Aufgaben und Übungen:
a: Nenne alle Dinge, auf die sich laut dem Text über den Rückblick mit 60 der Blick nach aussen richtete, nachdem die Lehr- und Wanderjahre abgeschlossen waren.
b: Entnimm dem Text über den Rückblick mit 60 wörtlich den Abschnitt, der mit den Worten "Den Sommer unseres" beginnt und nach den Worten "Welt hinterlassen haben." endet.

---- Vorliegender Text

Mit 60 ist es Zeit innezuhalten und einmal zurückzublicken
auf die vergangenen Jahre. Was haben wir in den vergangenen Jahren erlebt, was ist
in der Erinnerung gespeichert? Unsere
Erinnerung ist keine kontinuierliche Geschichte sondern eine Aneinanderreihung
von Lebensmomenten. Einen Teil unserer Lebensmomente haben wir sicher in die
Truhe des Vergessens geschoben, aber alle wichtigen Momente, sowohl positive
als auch negative können wir aus unserem Gedächtnis abrufen.
Wenn wir uns diese Momente anschauen, dann erinnern wir uns
and den Frühling unseres Lebens, die
Jugendjahre, wo wir noch behütet bei unseren Eltern lebten. Wenn wir für diese
Zeit im Wesentlichen nur positive
Erinnerungen haben, dürften die Eltern alles mit uns Kindern richtig gemacht
haben. Aber schon früh setzte der Lerndruck ein, jedes Jahr musste das Klassenziel
erreicht werden, dann die Uni und immer wieder Stand ein Examen vor uns, eine
scheinbar unüberwindliche Barriere – und immer wieder haben wir es geschafft. Ich frage mich oft, ob wir die Anforderungen,
die an uns gestellt wurden für uns erfüllt haben oder weil man dies von uns
erwartet hat. Wahrscheinlich ist es beides, die Eltern und Schule haben uns
motiviert und wir wussten, dass wir unsere Lebensziele nur erreichen, wenn wir zumindest das beherrschen
was unsere Umwelt von uns verlangte, aber wichtiger noch die Bereiche, wo
unsere Neigungen und Veranlagungen lagen, mit besonderer Aufmerksamkeit
behandelten. Und so haben unsere Umwelt
und wir selber uns zu dem Menschen geformt den wir heute darstellen.
Den Sommer unseres Lebens hatten wir dann mit 30 erreicht. Unsere
Lehr- und Wanderjahre waren abgeschlossen. Wenn wir uns bisher mit uns selbst
beschäftigt hatten, richtete sich der Blick nach aussen, auf die Aufgaben, die
uns das Leben stellte, auf unsere Position in der Welt, auf unser berufliches
Fortkommen. Die Jahre von 30 bis 60 sind die Jahre, die im Gedächtnis unserer
Umwelt prägend für das sind, was mit unserer Person verbunden wird. Es sind die
Jahre in denen wir Spuren in der Welt hinterlassen haben.

--------
---- Datenauszüge

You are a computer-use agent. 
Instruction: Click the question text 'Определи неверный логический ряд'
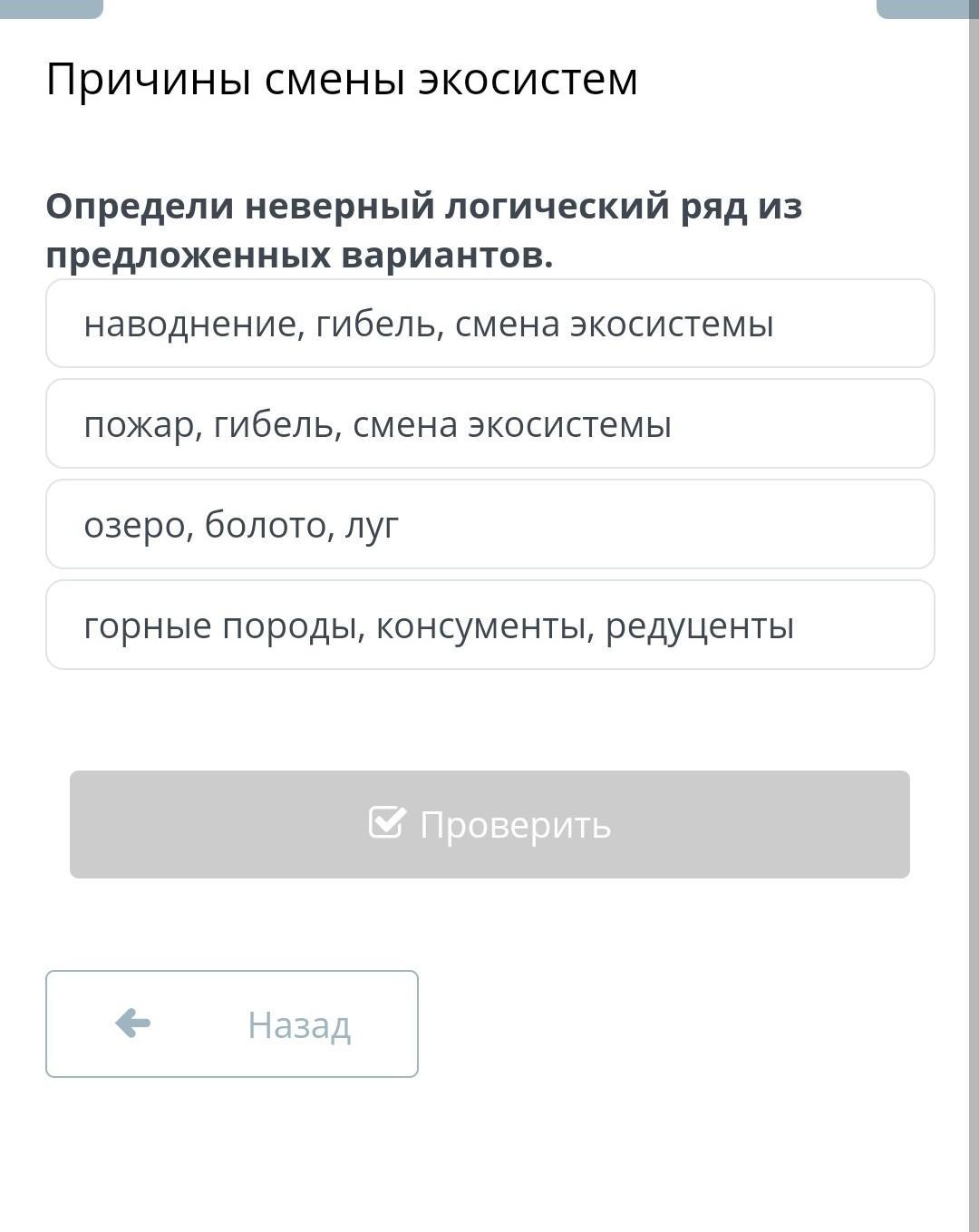click(x=398, y=207)
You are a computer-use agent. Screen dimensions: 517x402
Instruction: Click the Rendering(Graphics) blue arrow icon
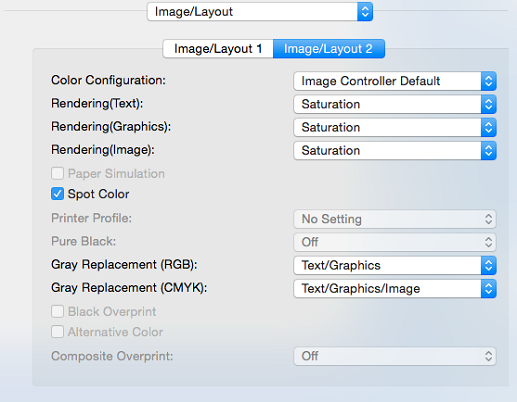pyautogui.click(x=488, y=127)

--------

Lösungen je Aufgabe:
a: die Aufgaben, die uns das Leben stellte; unsere Position in der Welt; unser berufliches Fortkommen

b:
Den Sommer unseres Lebens hatten wir dann mit 30 erreicht. Unsere
Lehr- und Wanderjahre waren abgeschlossen. Wenn wir uns bisher mit uns selbst
beschäftigt hatten, richtete sich der Blick nach aussen, auf die Aufgaben, die
uns das Leben stellte, auf unsere Position in der Welt, auf unser berufliches
Fortkommen. Die Jahre von 30 bis 60 sind die Jahre, die im Gedächtnis unserer
Umwelt prägend für das sind, was mit unserer Person verbunden wird. Es sind die
Jahre in denen wir Spuren in der Welt hinterlassen haben.